PPS: THANK YOU SO MUCH to everyone who came and made it extra fabulous, or wished me birthday wishes and made it extra fabulous, or is just an extra fabulous human being. You gave 25 a helluva great start…


























{ 23 comments }
Just seeing that picture makes me want to slap your ass again…sorry, I got a little carried away with that, but every time I turned. There it was. YOUR ASS. It needed smacking.
8GBF was wearing a purple polo. he was already ridiculously wee—it just made him look like a Polly Pocket with an attitude problem.
LOL yes… he definitely has a raging, bumpy red-welt case of Short Man’s Syndrome. It’s ugly.
Dude, Liv’s ass made me wonder if I was kinda gay.
And 8GFH was kind of a dink on the balcony, too. I remember thinking he could do with a good decking. I’m just annoyed that B beat me to it. (Seriously, do NOT tell me I’m dating a “freak” with no kindness or humor in your voice, and expect me to like you. Ugh.)

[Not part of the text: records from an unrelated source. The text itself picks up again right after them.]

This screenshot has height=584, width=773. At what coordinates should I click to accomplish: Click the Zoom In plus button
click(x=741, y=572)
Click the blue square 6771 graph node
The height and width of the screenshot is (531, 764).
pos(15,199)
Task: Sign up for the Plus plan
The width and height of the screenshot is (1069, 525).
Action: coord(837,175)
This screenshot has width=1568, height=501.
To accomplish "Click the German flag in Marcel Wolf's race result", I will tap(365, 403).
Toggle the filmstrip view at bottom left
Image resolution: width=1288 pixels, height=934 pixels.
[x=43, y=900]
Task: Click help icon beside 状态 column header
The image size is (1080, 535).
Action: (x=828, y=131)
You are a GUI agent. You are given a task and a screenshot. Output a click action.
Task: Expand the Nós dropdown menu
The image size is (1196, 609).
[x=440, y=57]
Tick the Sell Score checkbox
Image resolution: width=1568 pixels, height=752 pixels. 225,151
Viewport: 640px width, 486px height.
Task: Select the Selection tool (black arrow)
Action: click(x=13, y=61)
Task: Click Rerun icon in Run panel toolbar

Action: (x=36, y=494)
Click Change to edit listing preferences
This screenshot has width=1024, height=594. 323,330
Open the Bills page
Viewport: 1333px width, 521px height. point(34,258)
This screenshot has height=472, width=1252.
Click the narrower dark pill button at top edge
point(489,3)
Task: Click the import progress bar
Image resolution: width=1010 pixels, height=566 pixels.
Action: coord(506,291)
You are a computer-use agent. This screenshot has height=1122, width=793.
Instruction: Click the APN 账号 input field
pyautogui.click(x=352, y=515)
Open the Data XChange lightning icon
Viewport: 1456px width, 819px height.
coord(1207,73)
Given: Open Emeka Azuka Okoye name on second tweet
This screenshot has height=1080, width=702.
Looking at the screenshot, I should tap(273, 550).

Sounds like a very auspicious start to a new year. Glad you had a great night!
Shannon: I totally forgot he said that outside. God, what an ASSHOLE. You know what the funniest part of this all is? B is the SECOND of my boyfriends to deck this guy in the face.
Kristin: Thanks girl! At least it wasn’t boring…
PS: My ass is still sore from Saturday, you hookers. But I’m glad it’s irresistible
By the way, B, thanks again. I normally don’t condone violence, but hot damn did that guy need to be punched after what he said about my friend. (I won’t say give specifics, out of privacy concerns, but hell yeah….thanks B!)
Damn, a guy shows up 4 hours after the party starts and he misses everything.
Shannon: Trust. If anyone ever had it coming, it was that guy.
66: Ah, you came when you could. Thanks so much for making it out!
This is a musical comment.
Happy Birthday to you( are you hearing it?)
Those guys belong in a zoo.
I’m glad they got their asses kicked
Woohoo your friends,B and you!
That kinda reminded me of an Aria.
I totally wish I knew you in real life, I would have had that person out of your house in no time hehe.
Sounds like you had fun.
Fiona: You are a musical GENIUS. Wish you’d been there with your bra full of ice!
Zipcode: Oh, it took B and the boys about 3.5 seconds to carry them across the room and boot them out the door. Impressive, really.
Sigh, I had such a great time Saturday night LiLu.
Now I’m sad because I left at 11:30 and missed the fight. It’s been a very, very long time since I’ve gotten to drop the hammer on some jerkoffs. Guess you’ll just have to throw another party.
Lesson learned: never leave one of LiLu’s parties early. Ever.
Foggy: I’m thinking New Year’s?
LiLu – We’ll ring in the new year with a roundhouse.
I can’t believe I fucking missed it.
I already couldn’t fucking believe it. Now I *really* can’t fucking believe it.
I mean Wisconsin was awesome, and everything, but there were no fights. Ass slapping, yes. Fights, no.
LiLu, you need to get some exes that will spend their time putting together IKEA furniture for you instead of bringing the drama.
Happy happy birthday…I am mentally slapping your ass as I write this. Can you feel it?
Foggy: As in kick?
Caitlin: That’ll teach you to go to cheese country for my birthday party. If it makes you feel better, we can start some shit in the restaurant on Thursday…
Fearless: OW!!! I think I actually did get the requisite 26 smacks on Saturday night… that dress might have to be retired.
HAhHHAHahHhhhahaha.
“Dude, you’re short and you’re wearing pastel and you’re going to call ME a psycho? YOU CAN LEAVE NOW! kthxbai.”
…then we realized that we couldn’t actually kick someone out of a house that wasn’t ours so we went and hid in the bathroom laughing hysterically until we heard actual fighting and things being knocked over. That’s when we just shrugged and said, “oops..”
Great night!
It was totes worth it! You did NOTHING wrong. You know I won’t let anyone disrespect MY girls!
That ass does look smackable…
Happy belated birthday.
Artie Lange: Thank ya much, dear. And rest assured, it’s still sore from Saturday
And now we’ve learned something new about you yet again. Big ups to B for getting the pooper, and on your bday no less.